To widespread frustration, Singaporeans remain under tight domestic restrictions even as the country begins to open up to the world through vaccinated travel lane initiatives. People may only dine at restaurants in groups of two, a system that is rigorously imposed even among families who arrive together and sleep in the same house at night. Only two people are permitted to visit a home in any given day.

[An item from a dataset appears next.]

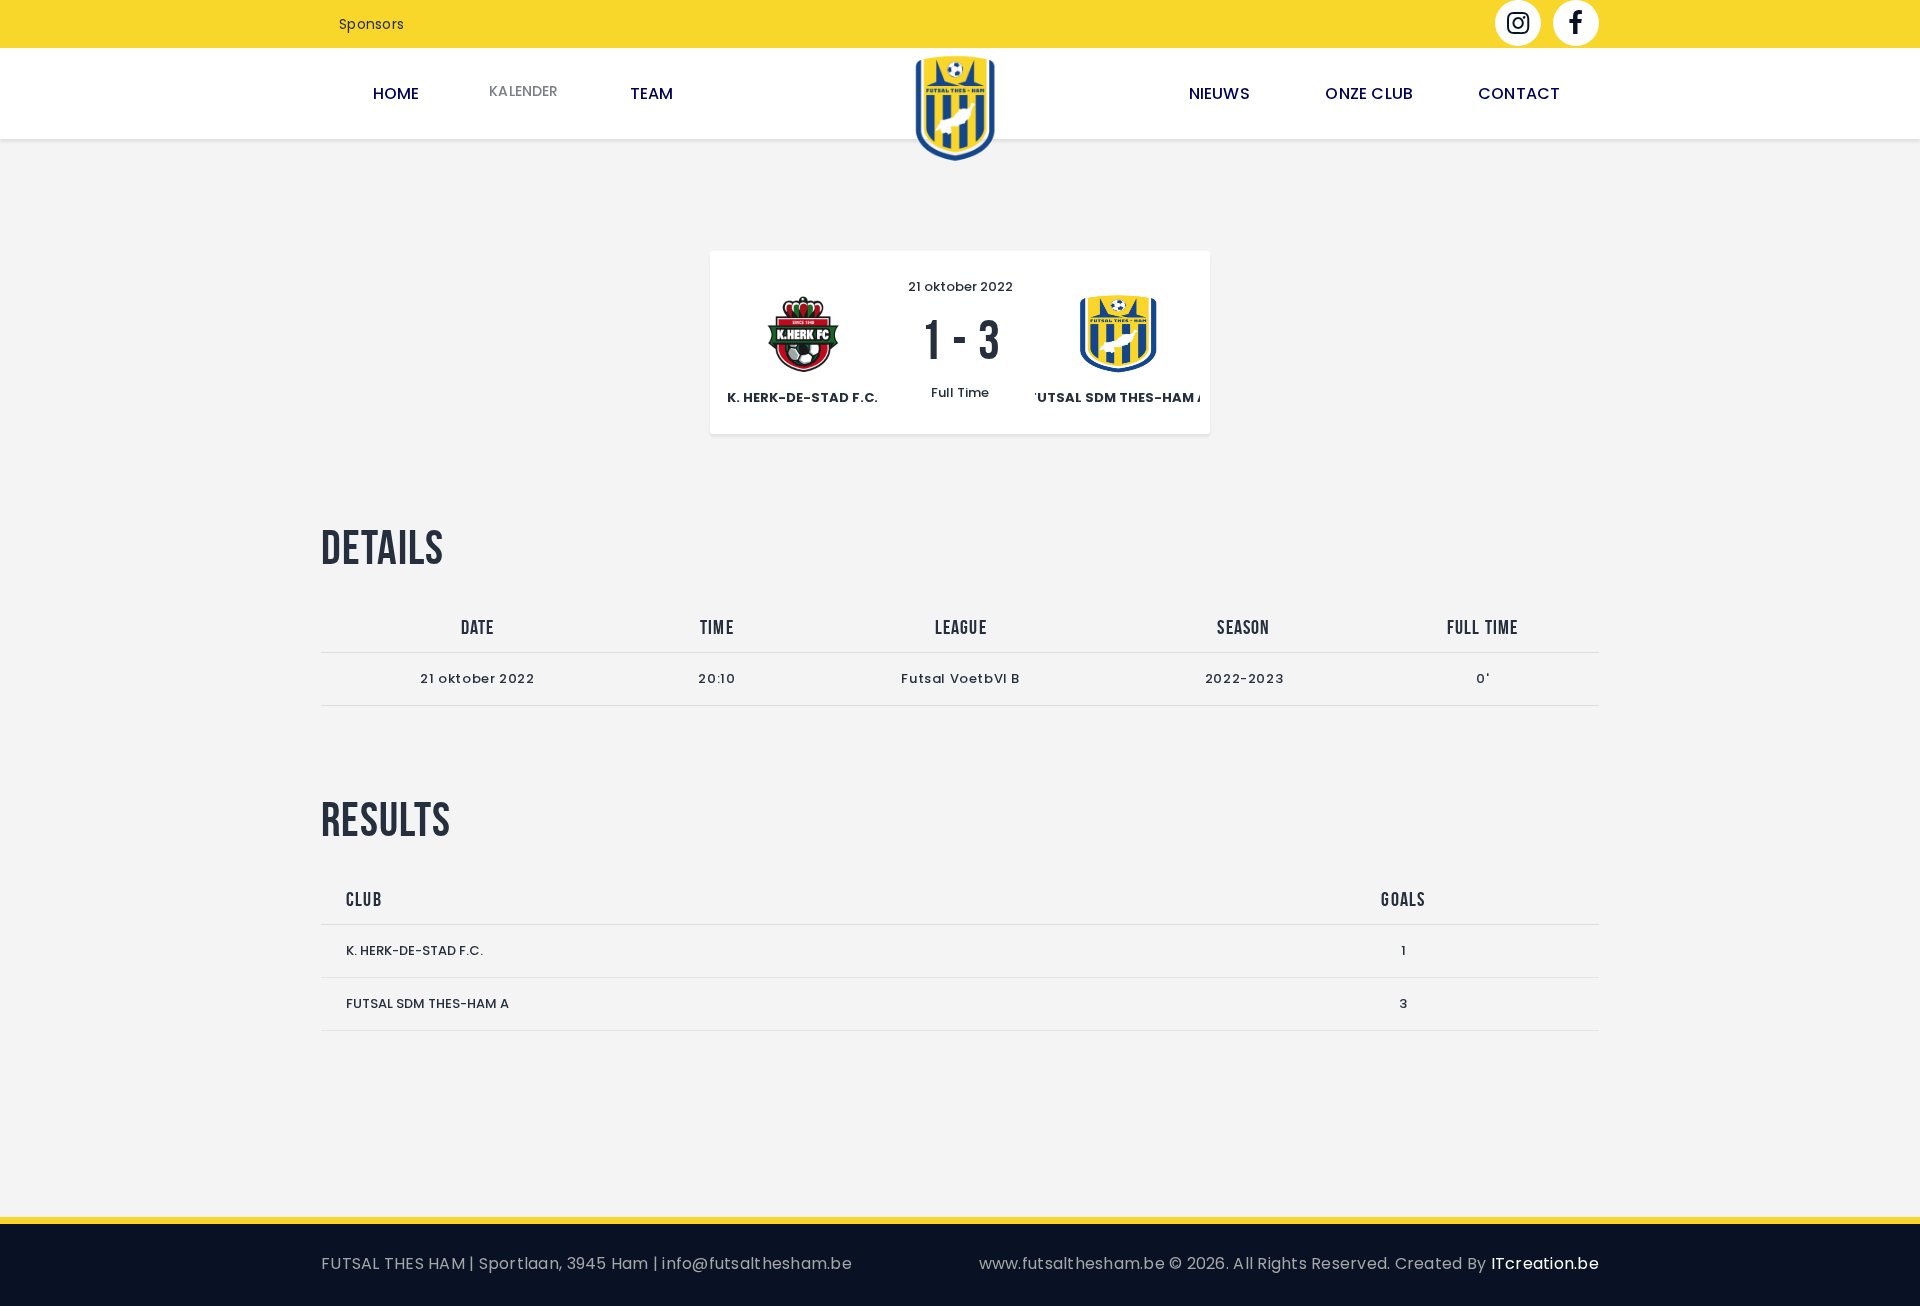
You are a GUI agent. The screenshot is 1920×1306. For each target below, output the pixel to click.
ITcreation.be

But at the forum, due to take place from November 16 to 19, delegates (or any group with a delegate among them) will be permitted to dine in groups of five at conference venues or some other designated restaurants in the city. Delegates must undergo daily pre-event testing, but don’t have to serve quarantine.
Symbolism
Gan Kim Yong, the trade and industry minister who has become the public face of Singapore’s Covid response, says that “eating is one of the key features in such events” and has said the forum is symbolically crucial.
“The Bloomberg forum is a vote of confidence for Singapore and our ability to manage Covid-19 and our journey to living with Covid-19.”
Nobody locally really disagrees with that, they just want the same privileges conferred to them, the people who live there.
In a county where professional ‘shushers’ are employed to stop people talking on their phones through their masks on the MRT underground rail system (yes, really), the sense of restraint has become suffocating.
It all raises the tantalizing prospect of delegate arbitrage. If one can snare a delegate to join the group, perhaps a family of four would be allowed to eat together.
Henry Kissinger is coming.
Euromoney wonders if he’d like a coffee with our correspondent and his kids.